The Militant (logo)  
   Vol. 70/No. 40           October 23, 2006  
 
 
2,000 in Illinois town
protest anti-immigrant ordinance
(front page)
 
BY LEA SHERMAN  
LOS ANGELES, October 11— “The Socialist Workers campaign says no to all sanctions against north Korea,” said Naomi Craine, the SWP candidate for U.S. Congress in California’s 34th District. “We say, ‘Pull all U.S. forces and weapons out of the Korean peninsula!’”

Socialist campaigners here are taking this message to working people in response to stepped-up U.S. threats against north Korea.

In an afternoon of campaigning October 7, working people signed petitions to put Craine on the ballot as an official write-in candidate.

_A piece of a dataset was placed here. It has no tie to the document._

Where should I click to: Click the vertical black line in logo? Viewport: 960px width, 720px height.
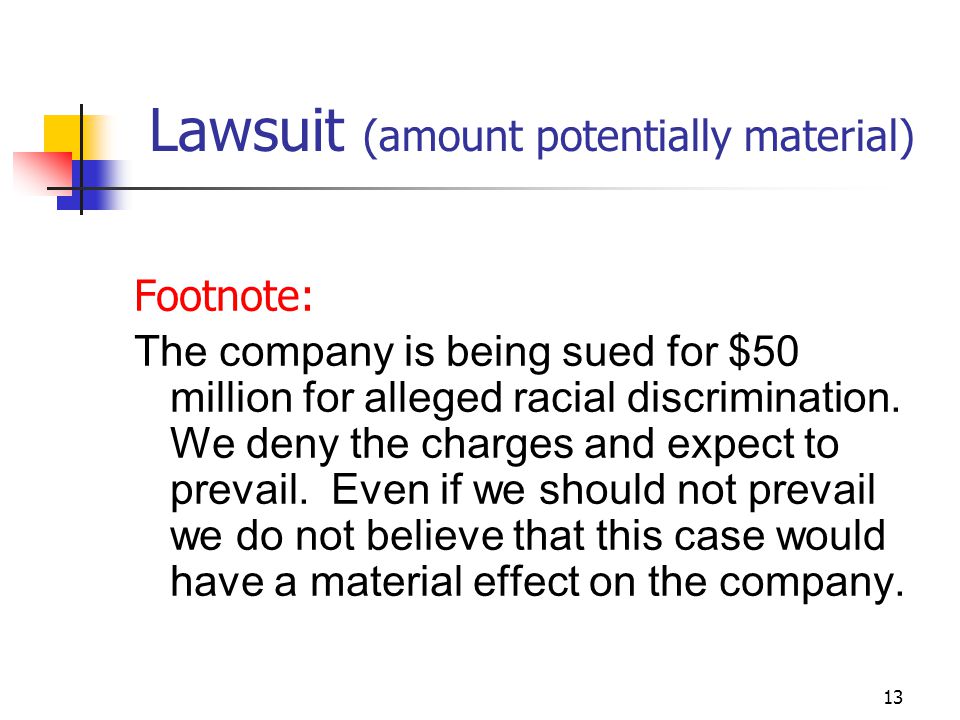(x=81, y=159)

Campaign supporters easily surpassed the required number of 40 signatures.

That evening, at a “Meet the Socialist Workers Party Candidates” forum, Craine described some of the responses socialists got in Maywood, a working-class suburb.

“A woman who worked as a cleaner and had taken part in the May 1 demonstration for the legalization of all immigrants liked the fact that our campaign connects the need to organize and use our unions with the fight for the legalization of all undocumented immigrants,” Craine said.

She noted that this was a polarized discussion. Another worker who was Latina, for example, voiced opposition to legalization, arguing that immigrants made things harder for her kids.

One of the signers of the petition in that area said it was important to draw Blacks into the fight to legalize immigrants because of the activities of the rightist Minutemen, who are trying to recruit some African-Americans to their thuggish, anti-immigrant actions.

“Yes, this is not just an immigrant issue,” Craine said. “The big majority in the huge pro-legalization marches this year have been workers. Their actions pose the need to unionize all workers as a life-and-death question for the labor movement.”

At the campaign forum Michael Ortega, SWP candidate for U.S. Congress in the 35th District, addressed the health-care crisis facing working people. “Martin Luther King/Drew Medical Center has been the target of cutbacks and is back on the chopping block. This hospital, in a Black and Latino community, should not be closed,” he said.

“What is needed is not simply an increase in funding but the complete socialization of the medical system,” Ortega said. “As long as the system of profit exists, human beings in need of health care will be treated as commodities.”

In Cuba, where workers and farmers have taken political power and made a socialist revolution, Ortega pointed out, “You can see what the revolution has accomplished. This includes some of the lowest infant mortality rates of any country, a focus on preventive medicine, doctors who make house calls,” and the sending of volunteer doctors to other countries.

Also speaking were SWP candidates James Harris for governor of California, Joel Britton for San Francisco Board of Education, David Argüello for U.S. Congress in the 51st District, and Lea Sherman for U.S. Senate.

On September 23, Argüello and other socialist campaigners took part in a countermobilization of 200 immigrant rights supporters in National City against a protest by the Minutemen.

The socialists collected signatures to win official write-in status for Argüello’s campaign. Enrique Morones, founder of the immigrant rights group Border Angels, invited Argüello to speak on his Spanish-language radio program.